Regard sur le court métrage au Saguenay : Monia Chokri dévoile son premier film

Après Locarno, Toronto et Austin, Monia Chokri présentait hier son court métrage Quelqu’un d’extraordinaire au festival Regard sur le court métrage. Précédé d’une rumeur hautement favorable, le film a suscité un enthousiasme indéniable avec ses  répliques incisives et ses personnages féminins au bord du précipice. Entrevue.

C’est un film aux dialogues acérés, corrosifs, porté par une répartie qu’on voit peu dans notre cinéma. C’est sans doute pour cette raison qu’il reçoit un si bon accueil: le film a notamment  remporté le prix du meilleur court métrage de fiction à South by Southwest. C’est aussi à cause de la distribution béton: Magalie Lépine-Blondeau, Sophie Cadieux, Anne-Elisabeth Bossé, Evelyne Brochu, Anne Dorval, Laurence Leboeuf et Émilie Gilbert se donnent la réplique dans  le bruit et la fureur.

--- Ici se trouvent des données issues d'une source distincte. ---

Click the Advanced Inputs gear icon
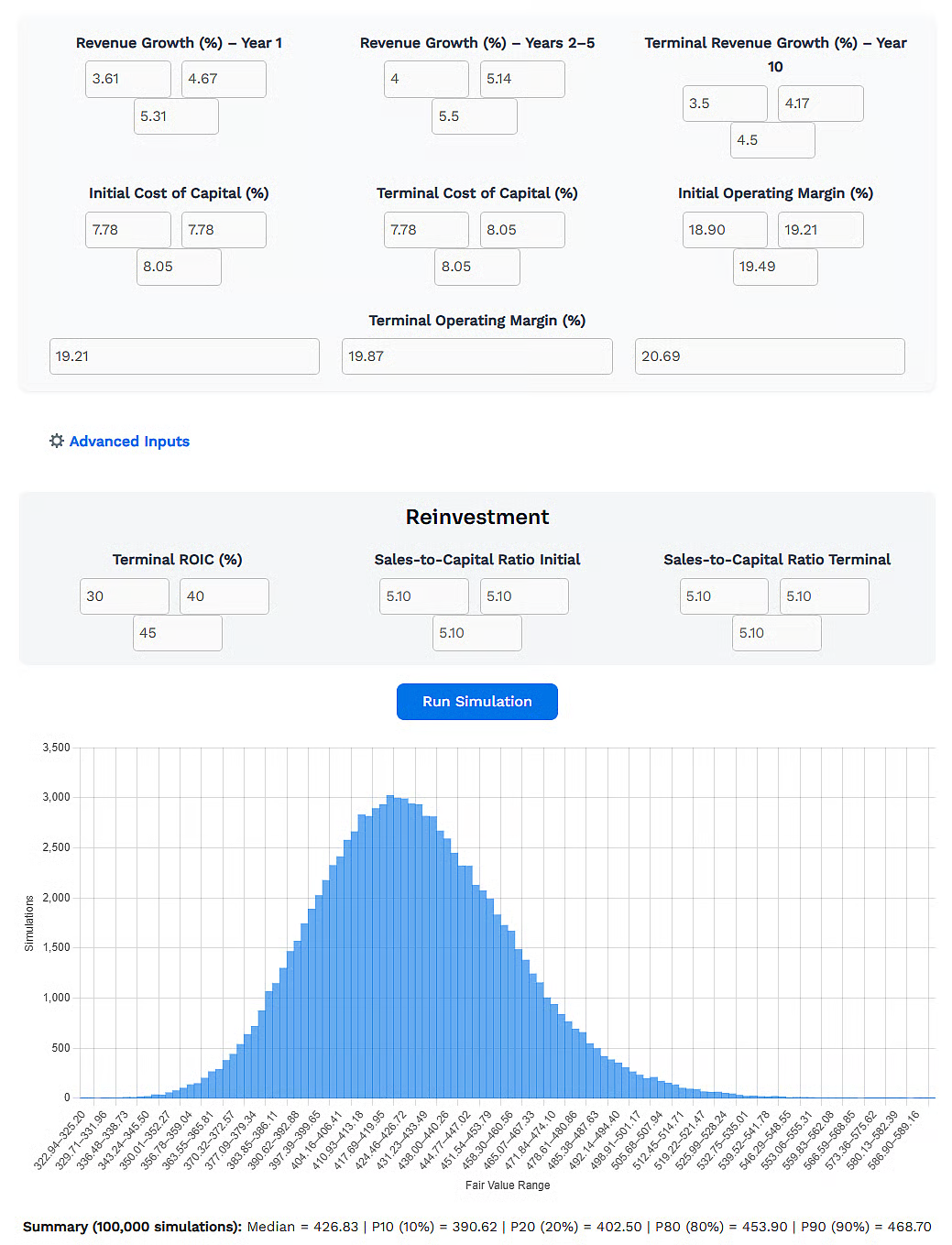(57, 441)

«Je suis comblée par le bon accueil reçu par le film jusqu’à maintenant, dit la réalisatrice. Le parcours du film est étonnant, à partir de la première projection à Locarno, les choses sont allées très vite et j’ai suivi le film à la trace à Toronto, puis Austin et maintenant Saguenay. Je ne m’y attendais pas, mais je suis évidemment émue et excitée par tout ça.»

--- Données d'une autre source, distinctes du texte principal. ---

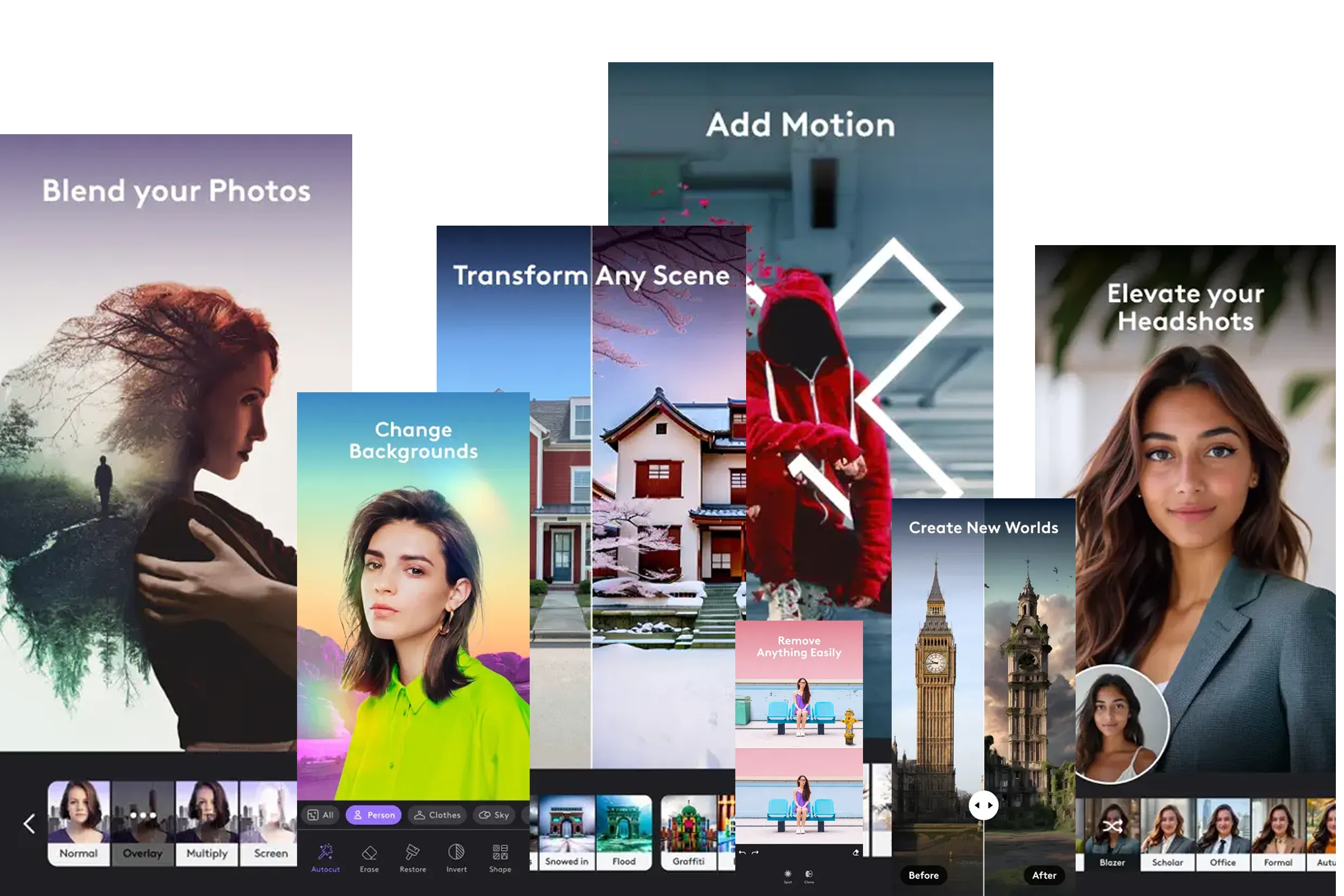
Task: Choose the Multiply blend mode thumbnail
Action: click(207, 823)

Campé dans une journée tumultueuse de la vie d’une trentenaire (Magalie Lépine-Blondeau), le film culmine dans une scène d’éclatement. Invitée à une fête où elle retrouve ses vieilles amies, Sarah n’arrivera plus à supporter les faux-semblants et fera tomber les masques. Désolée de ce que ce groupe d’amies est devenu au fil des ans, elle leur jettera au visage une vérité qu’elles n’étaient pas prêtes à encaisser.

«Pour moi, explique Monia Chokri, les faux-semblants et le conflit qui apparaît en deuxième partie du film sont un prétexte pour aborder une obsession : qu’est-ce que réussir quand on est une femme dans un monde créé et pensé par les hommes? Peut-on atteindre une forme de plénitude à travers cette inlassable quête de succès? Et quels sont les paramètres de ce succès? Il me semble qu’en 2014, plus rien n’est clair. Faut-il faire ou ne pas faire des enfants? Faire de longues études ou non? Faut-il se lancer tête baissée dans la vie professionnelle, avoir plein d’amants? La rivalité entre mes personnages n’est pas là à cause de simples jalousies entre amies, je pense qu’elle est emblématique du climat de compétition insoutenable dans lequel notre société place les femmes.»

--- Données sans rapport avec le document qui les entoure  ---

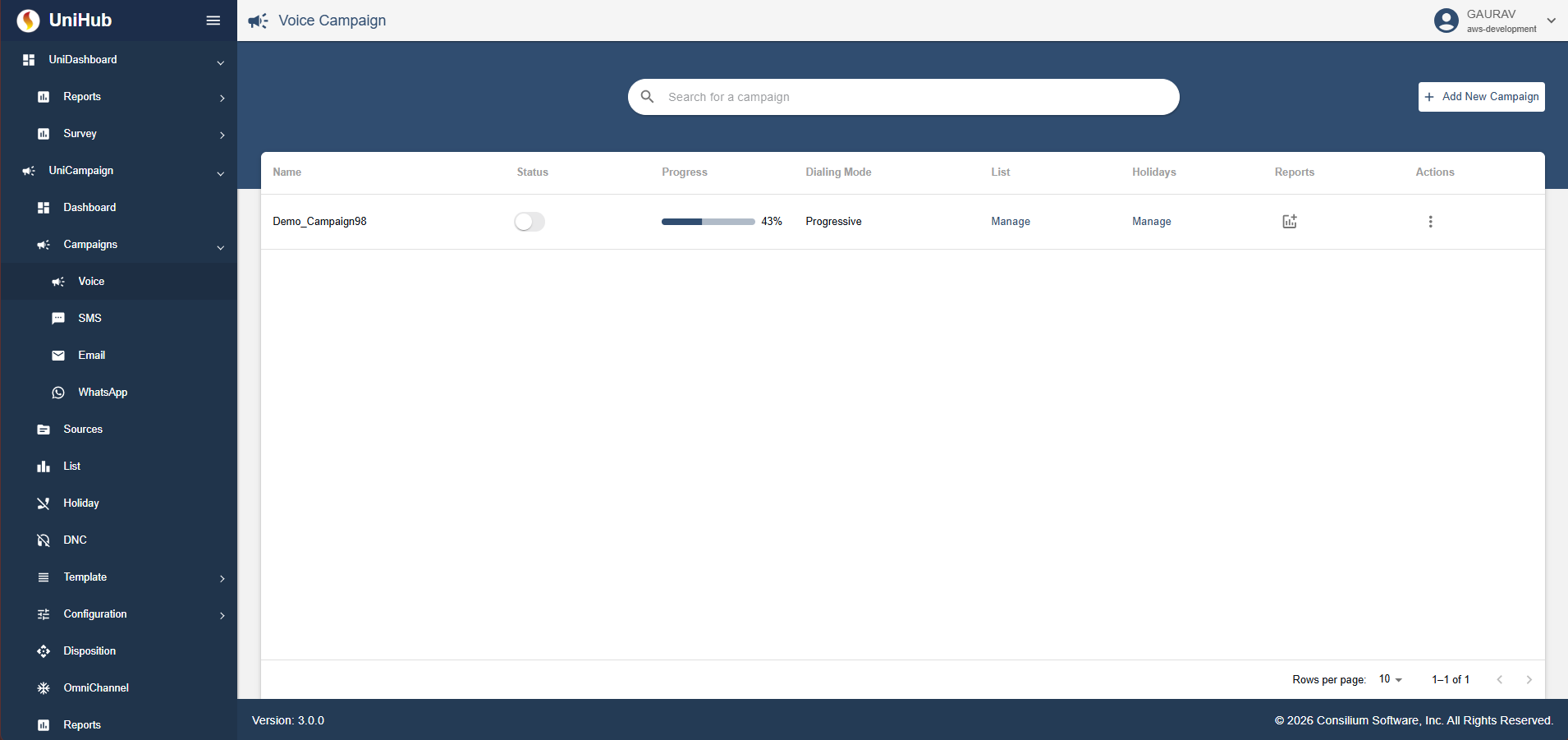Open OmniChannel from the sidebar

tap(96, 687)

Le film est aussi traversé de la figure de Julie Payette, de manière ironique mais aussi, on suppose, parce qu’elle représente la quintessence de la femme parfaite. «Julie Payette est non seulement allée sur la lune et a réussi sa vie de famille et sa vie professionnelle, mais elle est une grande pianiste, elle maîtrise plusieurs langues et elle représente, en effet, une sorte de sommet à atteindre, d’idéal impossible. C’est en carburant à ce genre de modèle que les filles de mon film se sont illusionnées sur leur futur et qu’elles en sont arrivées à une forme de déni de soi que le personnage interprété par Magalie Lépine-Blondeau n’arrive plus à supporter.»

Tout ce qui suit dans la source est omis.